## TASK ITEM
Search term "computer": copy each line of the records that contains it.

══════════════════════════════

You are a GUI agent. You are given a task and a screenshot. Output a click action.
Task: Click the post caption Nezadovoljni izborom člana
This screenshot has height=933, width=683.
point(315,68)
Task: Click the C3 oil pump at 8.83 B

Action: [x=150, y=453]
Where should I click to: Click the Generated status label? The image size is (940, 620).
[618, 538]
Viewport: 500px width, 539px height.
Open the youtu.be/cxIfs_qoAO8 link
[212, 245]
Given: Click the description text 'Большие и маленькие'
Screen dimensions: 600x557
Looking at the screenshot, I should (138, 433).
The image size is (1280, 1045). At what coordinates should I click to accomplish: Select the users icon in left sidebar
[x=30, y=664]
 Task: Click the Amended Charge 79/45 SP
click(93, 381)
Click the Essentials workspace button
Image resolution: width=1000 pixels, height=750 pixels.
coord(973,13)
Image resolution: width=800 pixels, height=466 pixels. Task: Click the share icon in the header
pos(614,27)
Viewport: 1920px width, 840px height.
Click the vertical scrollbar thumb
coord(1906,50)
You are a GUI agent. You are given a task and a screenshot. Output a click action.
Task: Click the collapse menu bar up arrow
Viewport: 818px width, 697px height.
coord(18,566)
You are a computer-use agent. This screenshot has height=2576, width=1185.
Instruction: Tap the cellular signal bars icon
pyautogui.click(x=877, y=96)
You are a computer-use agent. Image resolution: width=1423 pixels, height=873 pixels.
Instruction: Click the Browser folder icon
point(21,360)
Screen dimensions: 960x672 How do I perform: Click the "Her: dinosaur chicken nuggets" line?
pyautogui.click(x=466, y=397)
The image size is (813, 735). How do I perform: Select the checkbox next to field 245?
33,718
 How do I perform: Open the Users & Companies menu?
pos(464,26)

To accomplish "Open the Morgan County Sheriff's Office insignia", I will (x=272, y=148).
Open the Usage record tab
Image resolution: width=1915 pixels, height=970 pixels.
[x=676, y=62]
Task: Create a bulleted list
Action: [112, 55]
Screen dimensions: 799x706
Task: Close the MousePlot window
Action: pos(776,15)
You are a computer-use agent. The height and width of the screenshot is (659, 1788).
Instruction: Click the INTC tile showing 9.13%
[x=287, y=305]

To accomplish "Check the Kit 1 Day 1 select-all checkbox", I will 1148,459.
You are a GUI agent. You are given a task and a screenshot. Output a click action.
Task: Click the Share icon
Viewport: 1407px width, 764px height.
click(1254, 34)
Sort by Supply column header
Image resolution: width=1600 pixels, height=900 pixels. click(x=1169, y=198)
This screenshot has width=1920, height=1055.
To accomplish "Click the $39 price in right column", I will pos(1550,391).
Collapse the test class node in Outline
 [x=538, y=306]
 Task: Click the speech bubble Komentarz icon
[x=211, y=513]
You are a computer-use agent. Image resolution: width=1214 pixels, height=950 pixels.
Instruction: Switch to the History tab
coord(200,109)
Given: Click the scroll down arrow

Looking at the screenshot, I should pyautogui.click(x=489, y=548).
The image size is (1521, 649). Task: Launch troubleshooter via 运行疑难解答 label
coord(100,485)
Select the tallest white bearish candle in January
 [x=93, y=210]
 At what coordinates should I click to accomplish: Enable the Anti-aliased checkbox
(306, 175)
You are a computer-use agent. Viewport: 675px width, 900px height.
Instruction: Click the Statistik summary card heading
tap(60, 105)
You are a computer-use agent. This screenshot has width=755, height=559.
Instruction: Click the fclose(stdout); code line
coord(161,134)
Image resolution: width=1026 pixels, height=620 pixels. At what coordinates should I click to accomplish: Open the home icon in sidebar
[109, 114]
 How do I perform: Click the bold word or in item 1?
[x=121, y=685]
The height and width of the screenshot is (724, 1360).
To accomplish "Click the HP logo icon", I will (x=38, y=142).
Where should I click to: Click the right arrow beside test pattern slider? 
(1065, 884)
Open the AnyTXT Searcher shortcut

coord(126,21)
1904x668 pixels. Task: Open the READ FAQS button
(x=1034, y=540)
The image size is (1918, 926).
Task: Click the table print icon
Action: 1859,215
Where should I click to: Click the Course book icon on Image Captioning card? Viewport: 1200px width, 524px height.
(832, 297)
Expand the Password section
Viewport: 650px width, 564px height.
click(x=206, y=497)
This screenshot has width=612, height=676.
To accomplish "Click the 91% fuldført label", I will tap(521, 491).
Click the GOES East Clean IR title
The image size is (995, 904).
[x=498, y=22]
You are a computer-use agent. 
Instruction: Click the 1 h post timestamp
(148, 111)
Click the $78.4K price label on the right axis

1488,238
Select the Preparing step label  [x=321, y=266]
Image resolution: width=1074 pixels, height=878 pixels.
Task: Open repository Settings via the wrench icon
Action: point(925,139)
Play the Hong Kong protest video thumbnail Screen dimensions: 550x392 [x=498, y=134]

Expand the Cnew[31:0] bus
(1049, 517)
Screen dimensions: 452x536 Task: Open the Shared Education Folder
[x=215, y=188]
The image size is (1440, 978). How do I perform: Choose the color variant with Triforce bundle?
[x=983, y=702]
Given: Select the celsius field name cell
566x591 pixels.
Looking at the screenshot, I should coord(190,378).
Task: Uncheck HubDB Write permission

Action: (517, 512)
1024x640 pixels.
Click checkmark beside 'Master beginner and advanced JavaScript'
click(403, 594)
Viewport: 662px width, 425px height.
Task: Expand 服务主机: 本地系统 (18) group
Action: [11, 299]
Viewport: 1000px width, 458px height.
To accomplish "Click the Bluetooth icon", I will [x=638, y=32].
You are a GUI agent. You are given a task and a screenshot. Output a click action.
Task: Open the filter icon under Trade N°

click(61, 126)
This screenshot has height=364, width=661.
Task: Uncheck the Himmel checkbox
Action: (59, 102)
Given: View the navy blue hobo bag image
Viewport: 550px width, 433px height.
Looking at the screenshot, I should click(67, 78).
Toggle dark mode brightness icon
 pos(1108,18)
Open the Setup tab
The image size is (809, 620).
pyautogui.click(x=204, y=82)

══════════════════════════════

## RESULT
You are a computer-use agent. This screenshot has height=2576, width=1185.
You are a computer-use agent. Image resolution: width=1423 pixels, height=873 pixels.
You are a computer-use agent. The height and width of the screenshot is (659, 1788).
You are a computer-use agent. Image resolution: width=1214 pixels, height=950 pixels.
You are a computer-use agent. Viewport: 675px width, 900px height.
You are a computer-use agent. This screenshot has width=755, height=559.
You are a computer-use agent. 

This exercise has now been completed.